Chapter 2: The Outsider
The year I moved into the Carter family with my mom, after she remarried, I went from a cherished kid to an awkward outsider in a suburb of Toledo.
I can still smell the overcooked lasagna in the Carter kitchen that first night, the way the tile floor felt too cold under my bare feet. Everything about the place screamed not mine. I used to be my mom’s whole world, tucked under her arm in our old two-bedroom apartment. Now, in the cookie-cutter suburbs outside Toledo, I became the extra piece that never quite fit the puzzle.
Sometimes I’d lie awake and replay the way Mom used to smile at me, all soft edges and warmth, before she started spending her evenings on the phone with my stepdad. His love was a door forever cracked, and Mason—he was a wall I couldn’t climb. I bent myself in knots trying to get a reaction out of him, but it was like shouting into an empty gymnasium.
It was the kind of loathing you keep hidden behind polite greetings, the kind that twists your stomach when you hear the garage door open. Even their laughter felt like a foreign language.
If they wouldn’t let me in, I’d kick down the door. I dug in my heels and made myself impossible to ignore—until I forced a marriage with Mason. People said it was reckless. I called it survival.
It’s the truth I never told anyone, not even myself. There was something about the way he kept himself apart, like he was guarding a secret. It drew me in, against all reason.
That first afternoon, sunlight poured through the bay window, hitting his hair like a halo. He sat with his knees drawn up, not looking at anyone, completely absorbed in the spiral pattern on the throw pillow.

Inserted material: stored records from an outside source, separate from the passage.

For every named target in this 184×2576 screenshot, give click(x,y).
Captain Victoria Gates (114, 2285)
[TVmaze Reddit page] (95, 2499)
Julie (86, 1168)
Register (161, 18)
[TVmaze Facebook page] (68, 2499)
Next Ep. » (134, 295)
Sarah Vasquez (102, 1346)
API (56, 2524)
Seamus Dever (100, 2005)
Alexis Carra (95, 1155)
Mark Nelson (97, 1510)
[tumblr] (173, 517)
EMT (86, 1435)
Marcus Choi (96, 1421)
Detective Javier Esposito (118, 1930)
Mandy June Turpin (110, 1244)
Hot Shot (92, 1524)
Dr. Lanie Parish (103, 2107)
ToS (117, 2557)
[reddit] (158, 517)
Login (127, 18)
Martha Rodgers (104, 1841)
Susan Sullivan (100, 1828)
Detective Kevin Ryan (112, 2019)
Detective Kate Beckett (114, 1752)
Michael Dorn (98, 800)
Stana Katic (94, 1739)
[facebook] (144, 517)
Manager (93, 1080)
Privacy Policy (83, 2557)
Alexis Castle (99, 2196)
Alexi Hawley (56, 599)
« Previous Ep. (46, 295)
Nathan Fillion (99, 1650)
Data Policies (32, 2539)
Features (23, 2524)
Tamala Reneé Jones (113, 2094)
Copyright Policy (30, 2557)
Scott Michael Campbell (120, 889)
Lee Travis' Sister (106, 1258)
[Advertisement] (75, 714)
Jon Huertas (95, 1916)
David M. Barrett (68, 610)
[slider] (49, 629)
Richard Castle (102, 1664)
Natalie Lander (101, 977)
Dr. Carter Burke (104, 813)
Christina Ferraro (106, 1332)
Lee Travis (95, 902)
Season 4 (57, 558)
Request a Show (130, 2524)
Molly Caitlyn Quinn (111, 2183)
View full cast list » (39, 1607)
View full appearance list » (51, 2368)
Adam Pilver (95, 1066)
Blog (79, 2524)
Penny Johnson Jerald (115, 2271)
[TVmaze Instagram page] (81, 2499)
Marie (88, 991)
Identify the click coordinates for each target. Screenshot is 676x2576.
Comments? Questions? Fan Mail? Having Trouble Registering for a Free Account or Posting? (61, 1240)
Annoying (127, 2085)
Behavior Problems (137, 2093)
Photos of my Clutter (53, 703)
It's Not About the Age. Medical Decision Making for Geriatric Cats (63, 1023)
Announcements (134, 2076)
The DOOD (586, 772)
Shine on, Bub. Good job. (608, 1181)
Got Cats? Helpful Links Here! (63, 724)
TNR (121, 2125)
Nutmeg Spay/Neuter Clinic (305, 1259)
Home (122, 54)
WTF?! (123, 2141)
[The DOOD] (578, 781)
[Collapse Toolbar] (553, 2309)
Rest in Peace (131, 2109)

He reminded me of the fragile porcelain dolls Grandma used to collect, the ones you could never touch with sticky fingers. Beautiful, untouchable, breakable.
Mornings became my private ritual—brushing his hair, folding his shirts, lining up his sneakers by the door. I’d slip a mug of coffee into his hands and watch him watch the steam curl away, never meeting my eyes. Sometimes I wished I could spoon-feed him breakfast, just to have another excuse to hover close.
But when night came, everything changed. It was as if I’d earned the right to claim him, as if he were some ribbon I’d won at the county fair. I’d run my hands through his hair, selfish and greedy, daring him to push back. Every touch was a test: would he break, or would I?